The Great Awakening happened before that.
Dr. Arne would point to, I think, 1766, the end of the French-Indian War, as kind of the beginning of the rumblings of the American Revolution.
The American Revolution was obviously significant worldwide, and we count 1776 as our birthday.
Can you talk about what was happening leading up to the American Revolution?
Um, yeah, the context of that, and this is a good example, Charlie, of how you have to tell this as a story, uh, because if you don't do it that way, it's just not going to work, it's not you're not going to understand anything.
Look, the French and Indian War was an instance in which the conflict ended up with the French basically being booted out of North America.
So, the colonists, the English colonists, didn't have to fight with them anymore or deal with them.
But the problem was that it was a very expensive war for England to fight, and they bore the expense of it.
And so, when it was over, you know, a lot of people felt, and understandably, hey, you know, these colonists need to pay some of the freight on this.

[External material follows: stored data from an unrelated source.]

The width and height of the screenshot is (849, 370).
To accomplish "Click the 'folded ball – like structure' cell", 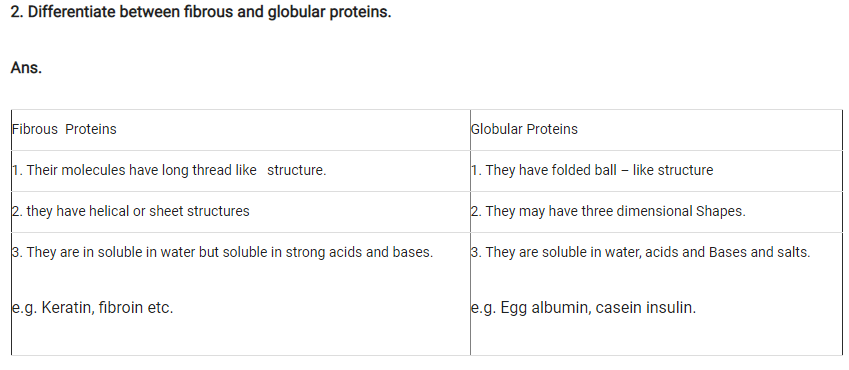I will click(x=656, y=171).
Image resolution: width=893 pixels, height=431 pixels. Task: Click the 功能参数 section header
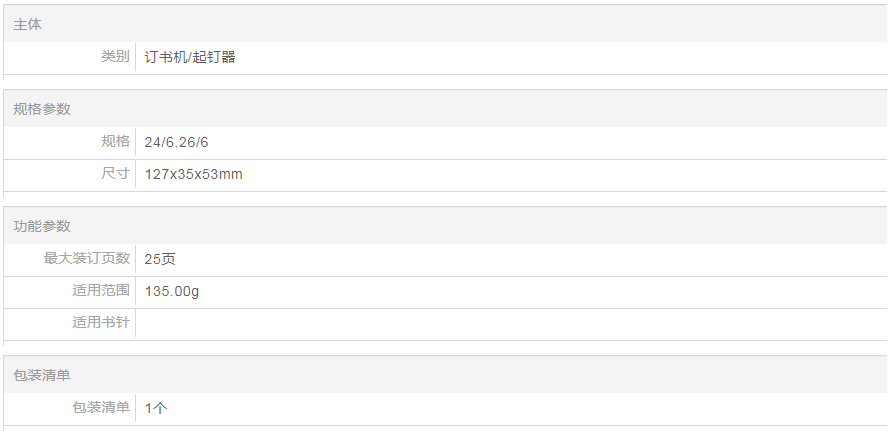pyautogui.click(x=42, y=226)
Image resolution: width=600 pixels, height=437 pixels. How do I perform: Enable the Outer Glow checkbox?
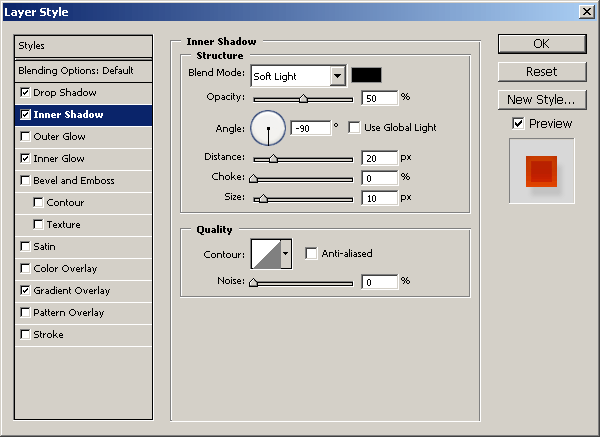25,136
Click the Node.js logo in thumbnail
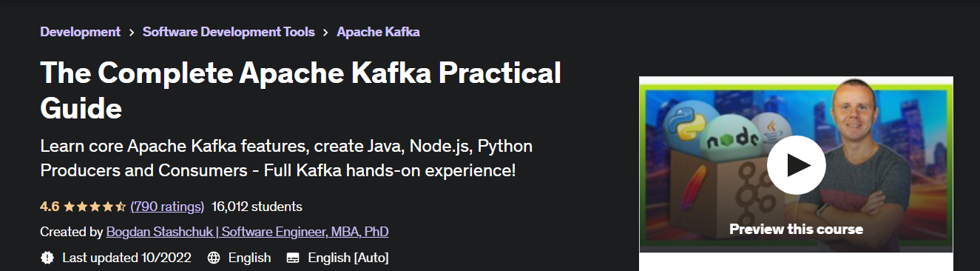 click(x=729, y=139)
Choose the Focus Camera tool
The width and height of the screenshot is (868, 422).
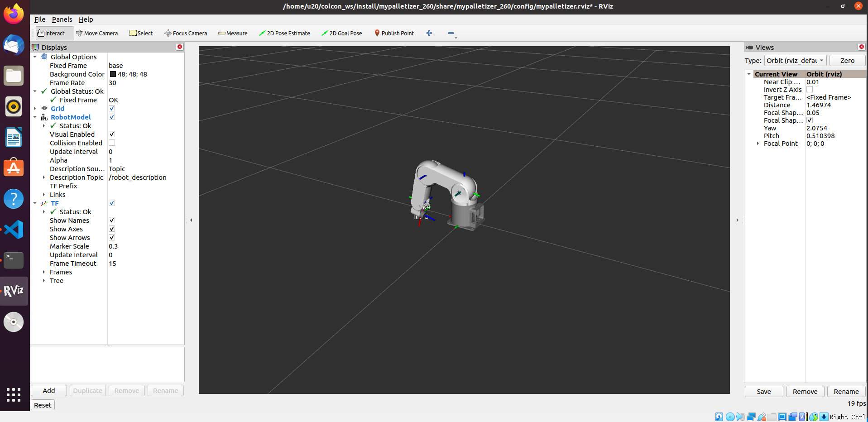[186, 33]
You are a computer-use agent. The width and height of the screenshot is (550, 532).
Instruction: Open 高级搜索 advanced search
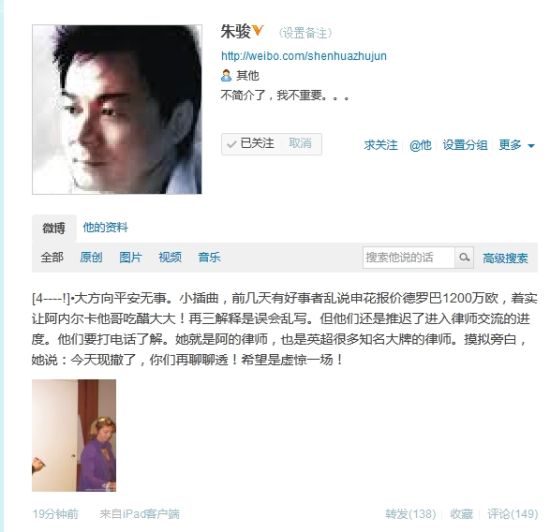click(505, 258)
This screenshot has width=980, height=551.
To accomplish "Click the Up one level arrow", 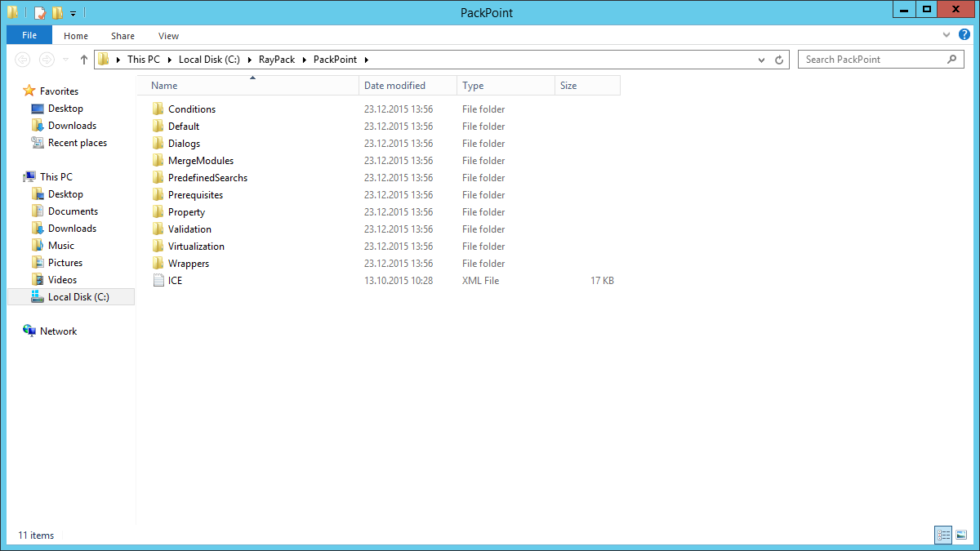I will 84,60.
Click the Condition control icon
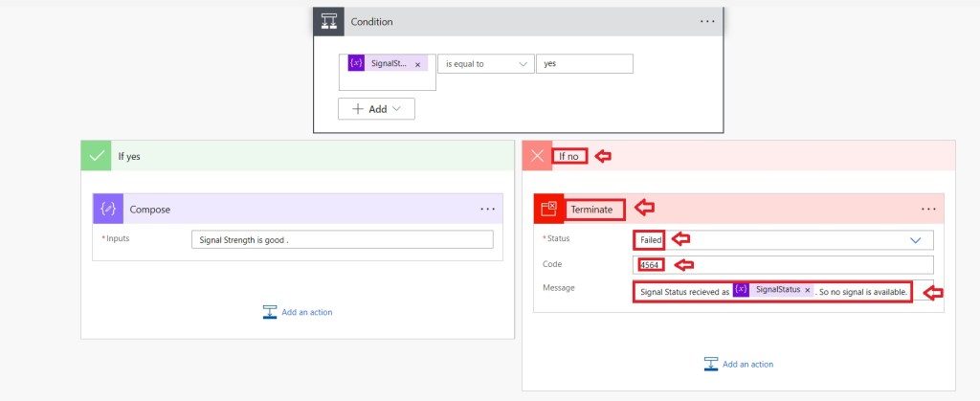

So, the problem was how to do it.
The colonies all had their own assemblies, they had developed self-government.
You know, they've been in business over 100 years at this point, many of them, most of them.
And so, they had their own way of doing things and they raised taxes through their own legislatures.
That was the principle, you know, that that's how you raise taxes.
So, the idea of paying taxes to parliament didn't make any sense.
And yet, it's a fair point.
The British had to figure out a way to get the colonists to pay some of the expense for their own defense.
So, that's how it really started: is this conflict over what it was a settled way of life that we enjoyed in the colonies and the British effort to kind of tighten the screws on the empire so that they could extract some of the growing wealth of the colonies?
A sidebar here: the British had a different approach to colonization than the other great powers, the Spanish, the French.
They just kind of gave people a charter and said, go to it.
They didn't try to exercise centralized control.
And that's one reason the English colonies flourished is because they didn't have the heavy hand of government holding them back.
They could develop in their own ways.
They could profit from their own ventures instead of having to pay it all back to the mother country.
So that was now up for grabs after the French and Indian War and when this protracted period from 1763 to 1776, it sort of one effort after another by the Brits to think of something.
And the colonists say, no, no, like the old Holland Oates song, I can't go for that.
They can't go for that.
So it became more and more fractious.
But here's the reason I tell the story this way is that much as we love the Declaration of Independence, rightly so, and it is part of our identity.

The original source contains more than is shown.